Problem:
All lines in the records that carry the string "Fabrikalar" are to be shown.

Pixel coordinate grounding data:
»»
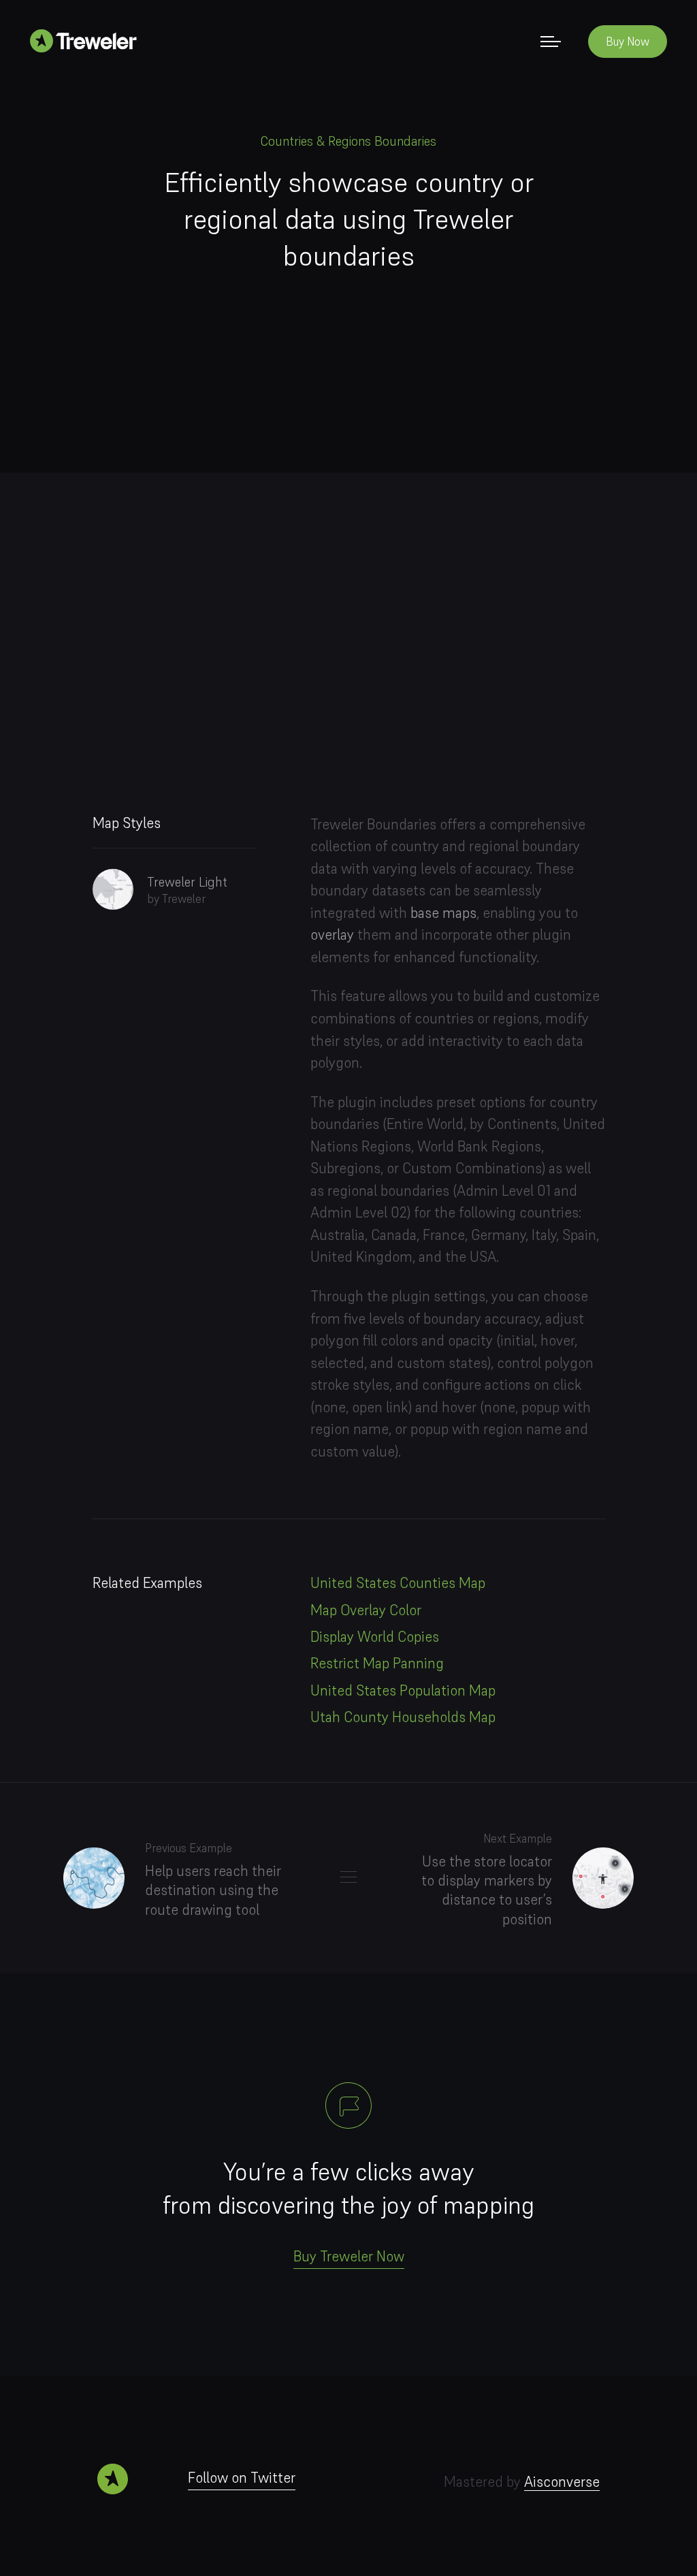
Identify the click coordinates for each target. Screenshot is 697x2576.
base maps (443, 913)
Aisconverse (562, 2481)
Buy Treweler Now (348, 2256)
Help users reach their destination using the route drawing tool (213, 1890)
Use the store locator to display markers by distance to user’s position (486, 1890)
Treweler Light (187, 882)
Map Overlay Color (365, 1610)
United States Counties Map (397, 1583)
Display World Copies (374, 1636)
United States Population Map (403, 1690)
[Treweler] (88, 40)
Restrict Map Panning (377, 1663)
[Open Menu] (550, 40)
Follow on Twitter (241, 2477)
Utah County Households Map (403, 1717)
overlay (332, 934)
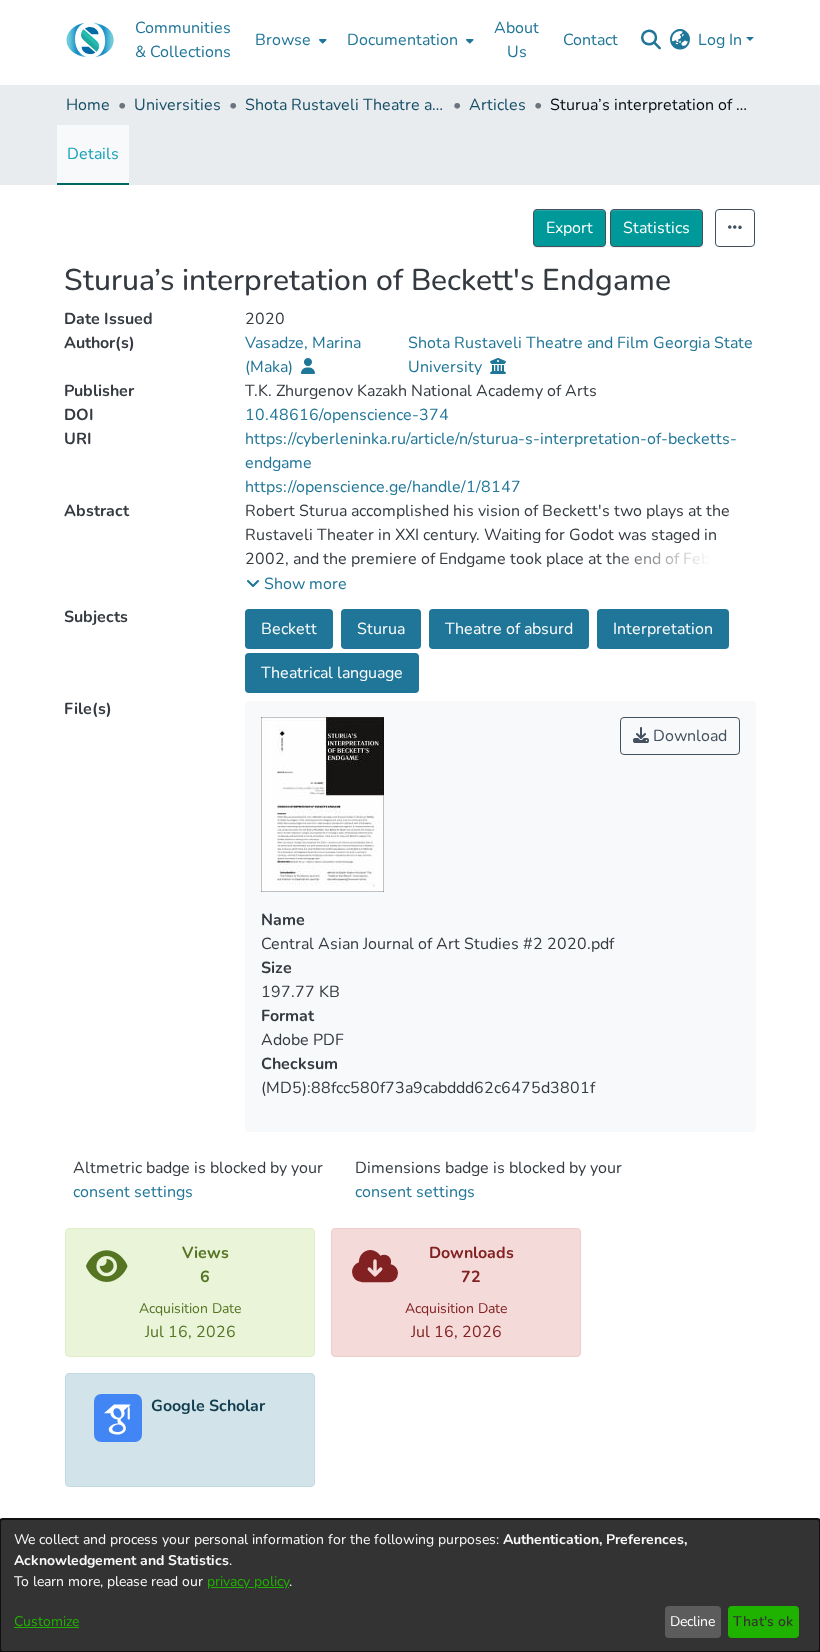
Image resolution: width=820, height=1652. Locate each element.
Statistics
««
»»
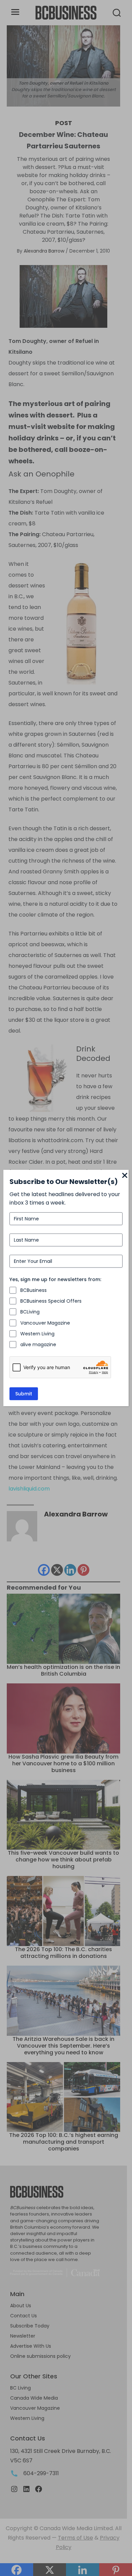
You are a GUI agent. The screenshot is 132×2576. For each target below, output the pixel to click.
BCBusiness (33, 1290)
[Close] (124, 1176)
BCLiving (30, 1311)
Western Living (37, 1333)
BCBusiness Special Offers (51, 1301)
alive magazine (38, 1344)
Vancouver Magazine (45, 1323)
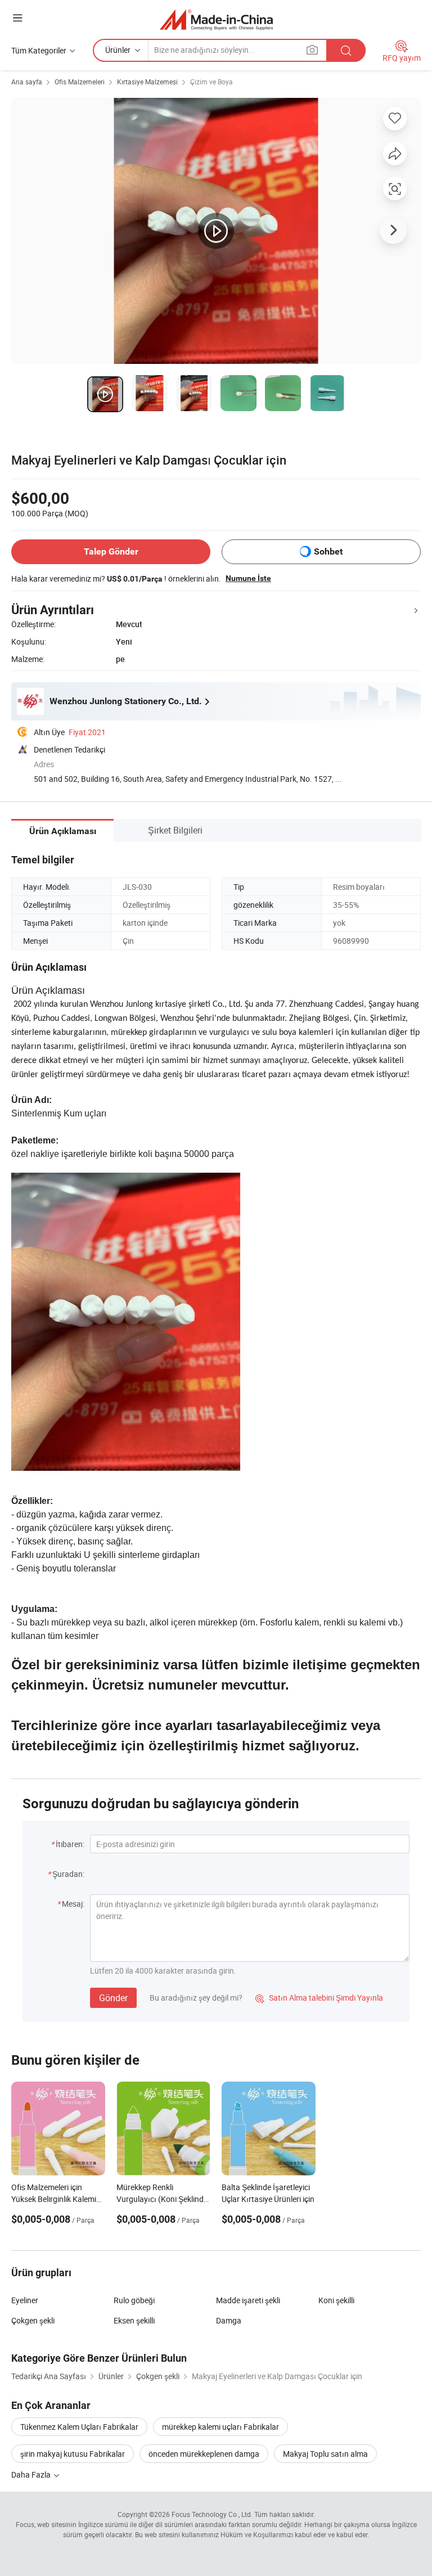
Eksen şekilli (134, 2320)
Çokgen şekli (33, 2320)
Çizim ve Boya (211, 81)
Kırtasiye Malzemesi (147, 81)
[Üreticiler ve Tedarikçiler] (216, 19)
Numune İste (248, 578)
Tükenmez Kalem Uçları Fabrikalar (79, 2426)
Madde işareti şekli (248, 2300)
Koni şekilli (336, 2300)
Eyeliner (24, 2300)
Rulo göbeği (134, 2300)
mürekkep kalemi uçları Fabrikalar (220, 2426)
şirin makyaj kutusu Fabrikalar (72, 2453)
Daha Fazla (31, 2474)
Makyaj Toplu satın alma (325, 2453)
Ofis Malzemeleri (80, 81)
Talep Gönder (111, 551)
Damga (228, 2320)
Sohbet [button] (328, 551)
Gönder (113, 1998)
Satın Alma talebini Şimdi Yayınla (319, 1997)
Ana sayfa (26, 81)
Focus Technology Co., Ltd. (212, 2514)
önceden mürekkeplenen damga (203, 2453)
««
Completed exercise:
Tükenmez Kalem Uçları Fabrikalar (79, 2426)
mürekkep kalemi uçları Fabrikalar (220, 2426)
şirin makyaj kutusu Fabrikalar (72, 2453)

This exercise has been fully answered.